L’empire d’hier, l’otage d’aujourd’hui
Quant à l’Europe, elle hésite. Entre rêverie régulatrice et réveil stratégique, le Vieux Continent semble ballotté entre Washington et Shenzhen. Certes, Bruxelles rédige des règlements, discute de l’« éthique de l’IA », mais pendant qu’elle légifère, les autres codent. L’Empire européen du droit s’épuise face aux codes sources des GAFAM et aux ambitions techno-militaires de Xi Jinping. Et si elle ne réagit pas, elle devra se résoudre à un rôle de vassal cybernétique — sous-traitant consentant de technologies conçues ailleurs, pour des objectifs qu’elle ne maîtrise plus.
Afrique, un continent à haute valeur d’entraînement
Et l’Afrique, me direz-vous ? C’est là que la fracture est la plus béante — et l’enjeu le plus brûlant. Car sur ce continent trop longtemps asservi par la dette, le franc CFA ou les rapports de force militaires, voilà que s’annonce une cyber-colonisation en bonne et due forme. L’Afrique, c’est un vivier de données brutes, une terre d’expérimentation pour IA en quête de bases d’entraînement linguistique, d’images, de voix, de comportements. On y numérise des services publics à coups de partenariats sino-américains, sans toujours en posséder les serveurs, ni comprendre les lignes de code. On y confie ses empreintes, ses visages, sa souveraineté.
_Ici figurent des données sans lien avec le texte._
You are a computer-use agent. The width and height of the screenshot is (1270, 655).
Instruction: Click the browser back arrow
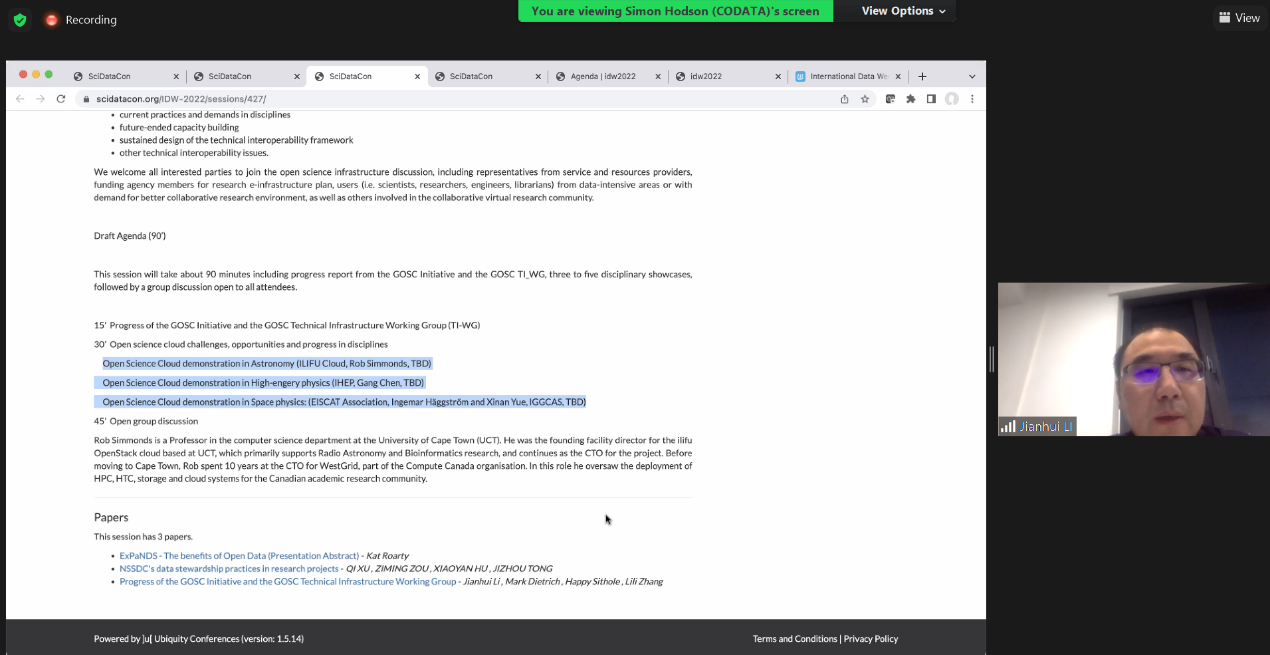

Sans infrastructures souveraines, sans stratégie continentale coordonnée, sans modèle économique endogène, l’Afrique risque de n’être qu’un simple marché, un champ de tests, un gisement de datas. Or, qui possède les données façonne la pensée. Et qui façonne la pensée gouverne les peuples.
Puces contre peuples
L’IA n’est pas un outil neutre. Elle porte une vision du monde, des valeurs, des biais. Et elle est déjà, pour ceux qui l’ont conçue, un levier de domination globale. Si l’Afrique — et au-delà, le Sud global — ne veut pas subir le même sort que jadis sous les voiles des colonisateurs, elle doit construire ses propres serveurs, ses propres langages, ses propres modèles. Faute de quoi, l’histoire se répétera. Non plus à la pointe des baïonnettes, mais à travers des lignes de code.
L’impérialisme a changé de visage. Il s’appelle désormais Intelligence Artificielle.